* Goals *
1. Echo the passage about sorting keepsakes, starting at "Yesterday was a" and ending at "part with. Sigh.".
2. List every sentence in the paragraph of the passage about sorting keepsakes that begins "One such item".

* Text extract *
= = = = =
Yesterday was a day of mixed emotions for me. Joy and sorrow all tangled up together but in the end joy outweighed the sorrow.
Let me give you a bit of background before I fill you in on what I did yesterday.
As I sort through all the "treasures" I have collected over the years I have to make tough decisions whether to take the treasure with me or take only the memories and leave the object behind. Handmade items crafted by loved ones who have passed are the hardest ones to part with. Sigh.
One such item that has really tugged at my heart is a rather large craft project my mother made over twenty years ago. I inherited this craft because Lady Bug had a teddy bear collection at one time, and, when my mom died, my sister thought that Lady Bug should have this item that her grandmother made and treasured. Lady Bug is a traveller and she likes to travel light. While she values this item she has no place for it and probably never will.
= = = = =
* Provided information *
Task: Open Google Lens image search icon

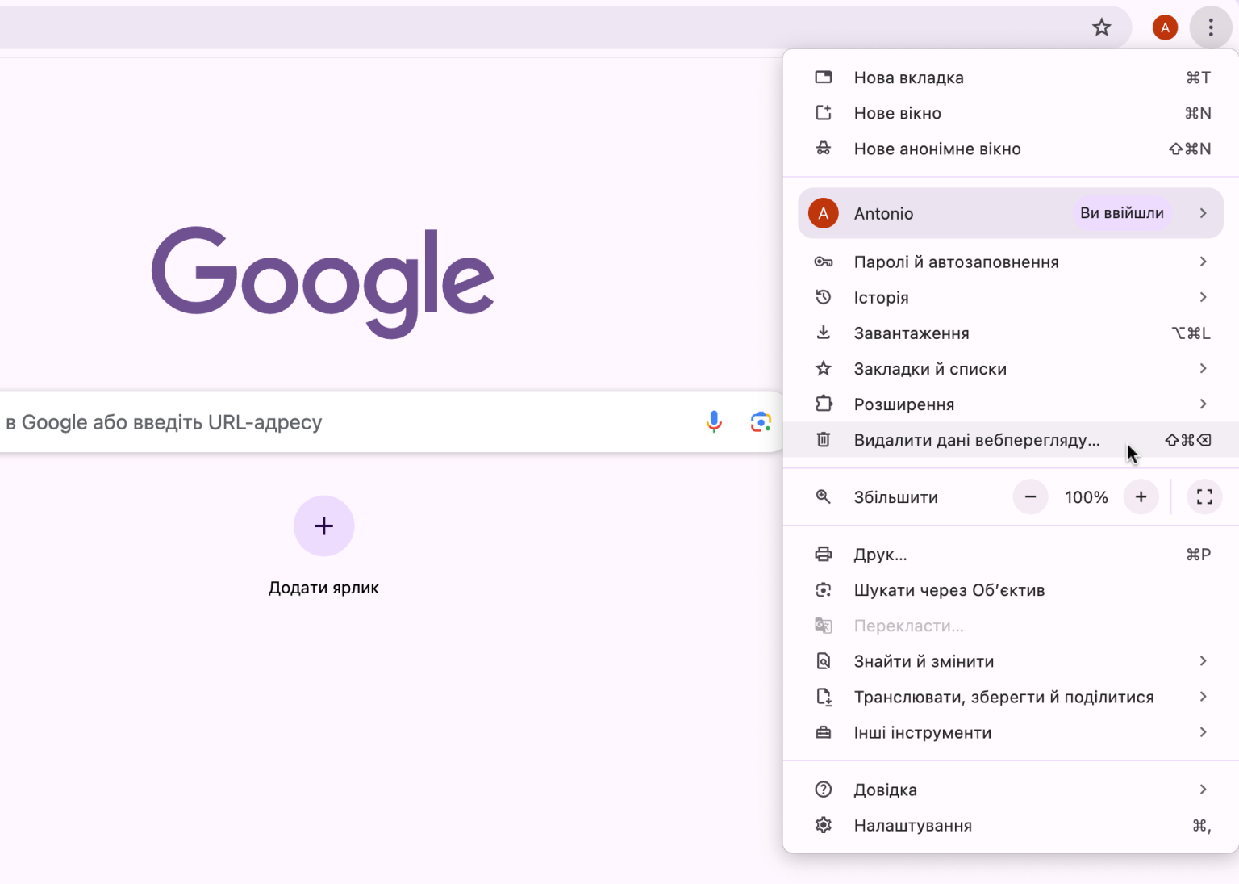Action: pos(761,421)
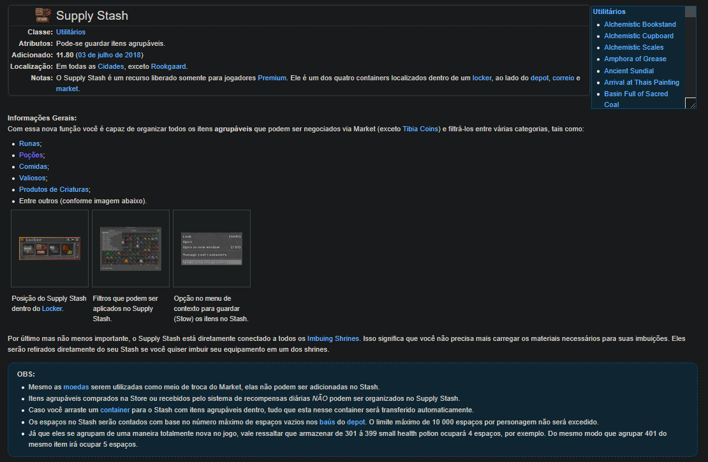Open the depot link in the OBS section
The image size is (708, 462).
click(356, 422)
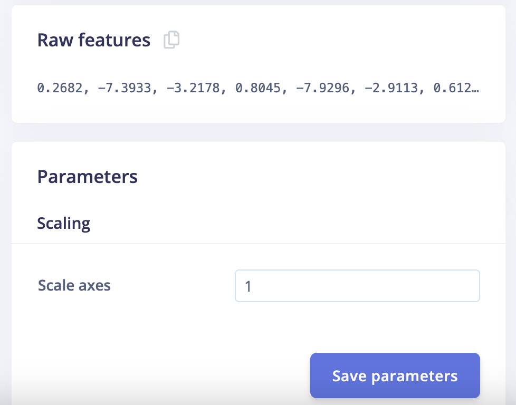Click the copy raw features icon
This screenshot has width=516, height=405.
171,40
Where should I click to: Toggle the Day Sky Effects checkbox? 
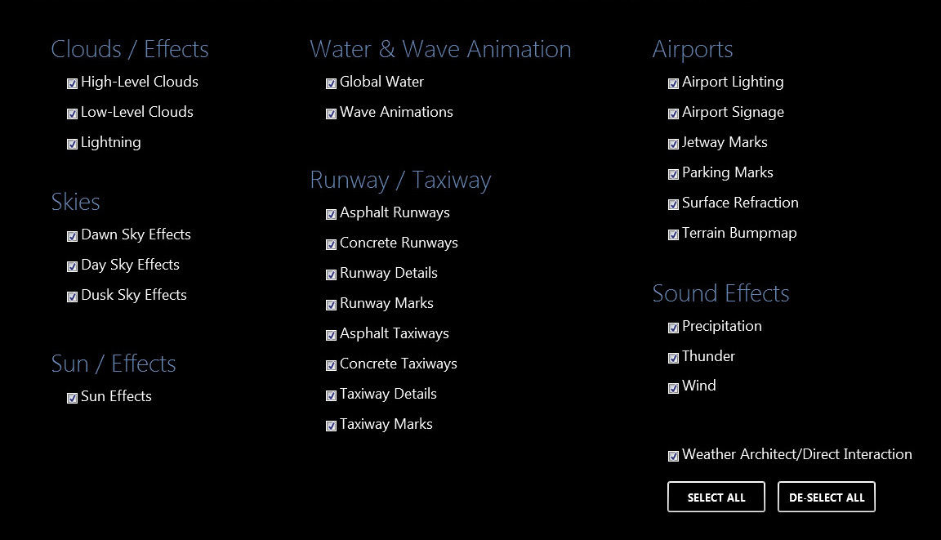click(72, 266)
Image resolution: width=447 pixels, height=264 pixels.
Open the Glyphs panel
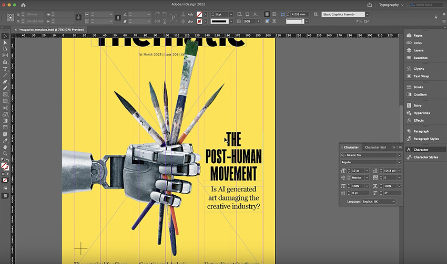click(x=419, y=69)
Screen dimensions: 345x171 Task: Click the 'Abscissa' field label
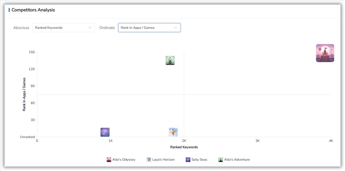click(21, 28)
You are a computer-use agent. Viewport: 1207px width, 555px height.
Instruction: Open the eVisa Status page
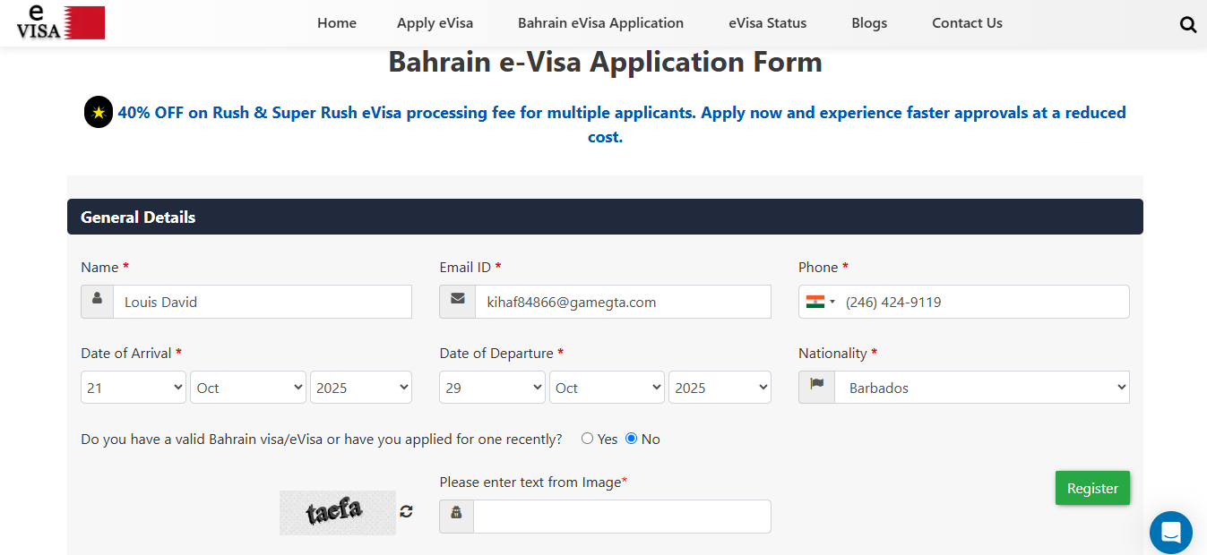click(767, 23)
= = = = =
* Answers to the problems *
1.
Yesterday was a day of mixed emotions for me. Joy and sorrow all tangled up together but in the end joy outweighed the sorrow.
Let me give you a bit of background before I fill you in on what I did yesterday.
As I sort through all the "treasures" I have collected over the years I have to make tough decisions whether to take the treasure with me or take only the memories and leave the object behind. Handmade items crafted by loved ones who have passed are the hardest ones to part with. Sigh.

2.
- One such item that has really tugged at my heart is a rather large craft project my mother made over twenty years ago.
- I inherited this craft because Lady Bug had a teddy bear collection at one time, and, when my mom died, my sister thought that Lady Bug should have this item that her grandmother made and treasured.
- Lady Bug is a traveller and she likes to travel light.
- While she values this item she has no place for it and probably never will.